The findings in the report by ARE came as no surprise to Pi. She agrees with some of the report’s conclusions – “the middle classes,” she says, “want to eat high-resource foods, they want to eat meat. It’s a luxury item, associated with Western lifestyles, and it’s fashionable.”

A move to plants

Pi also lays responsibility at the door of major corporations, like McDonald’s and KFC, who have made low-price meat increasingly available in Asian markets and are propagating the rise of meat-eating regardless of income. Looking ahead, she hopes that those same companies will “turn their investments round into plant-based foods”.

The difficulty in changing dietary approaches to include less meat, she acknowledges, lie in reluctance toward change. “It’s a new concept, and it’s different to everything we’d been taught as dieticians,” she points out. “No one really put the connections together – but now, more studies have proven that too much meat in a diet leads to serious illness, like type two diabetes.

The environmental impact of huge meat industry is also vast, and more and more is being uncovered about it. Pi points out that the resources used to feed one meat eater could feed twenty vegetarians, and ARE’s report highlights similarly drastic differences between production of meats and plants. In 2017, for example, Asia used 577 billion m3 of water in meat industry: a measure that ARE predicts will have risen by 83% come 2050.

Leading by example

The expected trajectory is a projection of a general trend across the region, but there are pockets of the area that tell a different story. Pi points out that Taiwan is doing well – that they are, in her words, “way ahead of other countries, partly because the government believes in the benefits of a plant-based diet and the problems in the meat industry”. 20% of the Taiwanese population is vegetarian. India leans culturally toward plant-based diets, and Pi draws attention too toward the rise of young people in China turning to vegetarianism – and the increase of restaurants to cater for them.

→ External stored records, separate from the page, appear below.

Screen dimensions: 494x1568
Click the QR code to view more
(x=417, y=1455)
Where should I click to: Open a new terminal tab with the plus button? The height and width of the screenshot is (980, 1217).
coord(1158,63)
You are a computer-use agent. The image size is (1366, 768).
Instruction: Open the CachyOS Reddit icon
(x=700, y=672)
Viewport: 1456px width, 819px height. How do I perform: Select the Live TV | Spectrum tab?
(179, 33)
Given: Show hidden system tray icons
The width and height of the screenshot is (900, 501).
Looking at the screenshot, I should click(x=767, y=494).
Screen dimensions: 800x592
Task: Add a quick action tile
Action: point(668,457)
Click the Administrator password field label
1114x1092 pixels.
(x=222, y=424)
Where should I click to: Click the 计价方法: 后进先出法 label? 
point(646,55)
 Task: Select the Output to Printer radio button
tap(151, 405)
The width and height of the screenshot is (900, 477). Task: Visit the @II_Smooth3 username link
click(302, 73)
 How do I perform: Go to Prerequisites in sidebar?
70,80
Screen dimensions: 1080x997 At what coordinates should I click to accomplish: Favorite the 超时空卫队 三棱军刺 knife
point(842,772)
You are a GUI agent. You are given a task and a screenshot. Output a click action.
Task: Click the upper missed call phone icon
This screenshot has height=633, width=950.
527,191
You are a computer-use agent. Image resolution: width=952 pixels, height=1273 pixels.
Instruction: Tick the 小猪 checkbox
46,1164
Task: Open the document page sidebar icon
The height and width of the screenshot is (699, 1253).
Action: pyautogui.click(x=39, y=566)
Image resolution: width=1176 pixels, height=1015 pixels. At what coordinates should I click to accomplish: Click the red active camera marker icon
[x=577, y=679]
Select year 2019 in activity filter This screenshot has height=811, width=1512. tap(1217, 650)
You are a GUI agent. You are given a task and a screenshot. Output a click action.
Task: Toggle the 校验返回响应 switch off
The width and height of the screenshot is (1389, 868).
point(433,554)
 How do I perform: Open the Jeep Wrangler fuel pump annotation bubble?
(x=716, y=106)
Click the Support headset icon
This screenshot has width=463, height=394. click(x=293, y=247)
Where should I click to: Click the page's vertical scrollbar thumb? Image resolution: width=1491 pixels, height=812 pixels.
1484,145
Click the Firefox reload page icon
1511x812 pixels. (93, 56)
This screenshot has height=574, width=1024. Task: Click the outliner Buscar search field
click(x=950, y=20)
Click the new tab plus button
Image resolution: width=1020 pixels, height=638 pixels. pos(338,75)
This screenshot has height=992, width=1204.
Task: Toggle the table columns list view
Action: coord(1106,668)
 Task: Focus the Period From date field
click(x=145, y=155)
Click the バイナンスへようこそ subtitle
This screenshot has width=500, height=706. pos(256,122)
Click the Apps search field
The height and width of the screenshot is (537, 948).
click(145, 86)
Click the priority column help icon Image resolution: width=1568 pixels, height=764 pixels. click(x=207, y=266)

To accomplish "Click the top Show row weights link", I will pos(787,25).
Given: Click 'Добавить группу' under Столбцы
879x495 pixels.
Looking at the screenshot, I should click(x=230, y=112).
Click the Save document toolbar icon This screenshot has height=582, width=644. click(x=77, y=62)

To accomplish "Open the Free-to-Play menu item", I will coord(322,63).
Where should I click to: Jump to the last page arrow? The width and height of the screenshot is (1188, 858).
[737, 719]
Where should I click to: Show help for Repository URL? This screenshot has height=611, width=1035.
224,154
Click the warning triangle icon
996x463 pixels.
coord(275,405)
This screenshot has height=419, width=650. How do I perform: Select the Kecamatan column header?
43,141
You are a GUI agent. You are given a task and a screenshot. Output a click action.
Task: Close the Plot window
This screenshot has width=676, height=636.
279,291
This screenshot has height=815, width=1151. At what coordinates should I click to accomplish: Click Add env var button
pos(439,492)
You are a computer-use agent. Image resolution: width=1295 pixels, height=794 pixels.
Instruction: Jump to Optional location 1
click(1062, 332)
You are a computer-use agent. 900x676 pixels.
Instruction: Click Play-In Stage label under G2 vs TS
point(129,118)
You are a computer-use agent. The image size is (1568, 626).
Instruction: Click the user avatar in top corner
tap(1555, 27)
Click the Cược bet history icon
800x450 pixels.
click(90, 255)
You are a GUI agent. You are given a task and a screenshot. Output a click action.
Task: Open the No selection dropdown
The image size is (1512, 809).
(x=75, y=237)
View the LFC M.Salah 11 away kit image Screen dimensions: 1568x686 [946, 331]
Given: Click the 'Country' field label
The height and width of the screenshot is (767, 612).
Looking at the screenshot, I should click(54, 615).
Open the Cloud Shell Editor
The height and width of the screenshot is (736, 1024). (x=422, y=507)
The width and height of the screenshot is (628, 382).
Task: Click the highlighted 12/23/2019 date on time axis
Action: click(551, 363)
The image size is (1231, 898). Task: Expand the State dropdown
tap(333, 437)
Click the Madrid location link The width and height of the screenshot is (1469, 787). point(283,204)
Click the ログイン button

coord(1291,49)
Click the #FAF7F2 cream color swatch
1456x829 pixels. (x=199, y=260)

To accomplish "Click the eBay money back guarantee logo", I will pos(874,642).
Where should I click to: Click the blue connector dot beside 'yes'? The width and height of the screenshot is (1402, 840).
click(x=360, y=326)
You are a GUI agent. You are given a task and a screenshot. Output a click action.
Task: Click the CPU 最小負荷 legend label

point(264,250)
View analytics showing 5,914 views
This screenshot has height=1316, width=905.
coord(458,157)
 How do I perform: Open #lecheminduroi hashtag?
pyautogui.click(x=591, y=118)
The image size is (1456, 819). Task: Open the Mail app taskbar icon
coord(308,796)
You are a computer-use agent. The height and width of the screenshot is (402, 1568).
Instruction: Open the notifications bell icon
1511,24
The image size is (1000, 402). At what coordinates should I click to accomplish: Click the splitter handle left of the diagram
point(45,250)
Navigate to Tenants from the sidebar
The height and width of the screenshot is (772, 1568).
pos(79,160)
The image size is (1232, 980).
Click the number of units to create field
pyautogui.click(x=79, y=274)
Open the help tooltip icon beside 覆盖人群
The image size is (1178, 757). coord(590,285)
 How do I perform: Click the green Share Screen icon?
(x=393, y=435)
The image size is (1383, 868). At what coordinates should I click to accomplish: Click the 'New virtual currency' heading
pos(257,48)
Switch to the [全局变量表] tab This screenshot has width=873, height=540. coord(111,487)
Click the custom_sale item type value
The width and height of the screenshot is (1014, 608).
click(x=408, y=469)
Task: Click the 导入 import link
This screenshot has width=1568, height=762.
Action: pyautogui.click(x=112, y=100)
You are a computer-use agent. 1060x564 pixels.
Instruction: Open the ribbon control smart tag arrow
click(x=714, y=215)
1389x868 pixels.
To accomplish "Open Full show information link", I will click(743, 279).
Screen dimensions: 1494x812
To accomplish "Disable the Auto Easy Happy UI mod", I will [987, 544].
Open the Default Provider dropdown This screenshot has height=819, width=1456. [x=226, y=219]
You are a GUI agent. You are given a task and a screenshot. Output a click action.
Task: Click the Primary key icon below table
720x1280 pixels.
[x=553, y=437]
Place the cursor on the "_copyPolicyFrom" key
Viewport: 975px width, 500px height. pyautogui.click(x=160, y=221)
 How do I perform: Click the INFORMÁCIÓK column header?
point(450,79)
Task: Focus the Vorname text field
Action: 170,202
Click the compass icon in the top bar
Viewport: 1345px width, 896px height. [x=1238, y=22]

Foodservice industries are more and more aware that the environmental impact of large-scale meat production is a concern for some consumers. Sustainable produce is a vital step for business, as it is for the environment: it’s worth paying attention to how Asian markets develop with the surge in meat eating. Alternative diets may be the next trend.

Change might come in the form of government-level initiative, or it might be that the shift toward veganism and wellness in the West begins to creep into Asian markets. However it may come, Pi will be pushing for change in how we eat. Her plans? “Just keep going.”